According to some data I found, there are 225k Angels in the US. Like the crazy days of the internet boom,  I wonder how many realize what they have gotten into ?

But they are not alone.

For those who can’t figure out how to be Angels. You can sign up to be part of the new excitement called Equity Crowd Funding. Equity Crowd Funding allows you to join the masses to chase investments with as little as 5k dollars.  Oh the possibilities !!

I have absolutely not doubt in my mind that most of these individual Angels and crowd funders are currently under water in their investments. Absolutely none. I say most. The percentage could be higher

Why ?

Because there is ZERO liquidity for any of those investments. None. Zero. Zip.  

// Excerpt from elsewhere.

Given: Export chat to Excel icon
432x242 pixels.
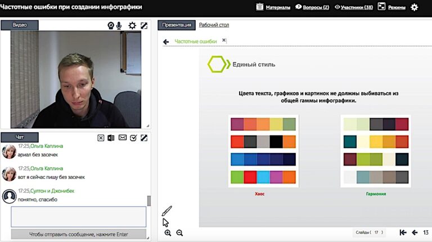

I highly recommend you read Cuban’s post in its entirety. I think the Fed is aware that valuations are stretched and that there are patches of bubbles spurting up. They are concerned but not overly so because the real economy has not been firing on all cylinders. Nevertheless, the Fed is reactive. And to the degree they do feel uncomfortable about all of this, we should expect it to influence the pace of rate hikes this year.

As I write this post, Mario Draghi is telling the world that the ECB will launch quantitative easing on March 9th. I think this will put a backstop behind periphery sovereign debt outside of Greece. At the same time, I also believe the eurozone economy is getting better, and this is especially so in Spain and Ireland, which are benefitting from a rise in asset values that is helping credit growth. I expect European assets to do well against this backdrop, with the Greek situation as the big caveat. I would much rather be overweight Europe at this juncture than the US.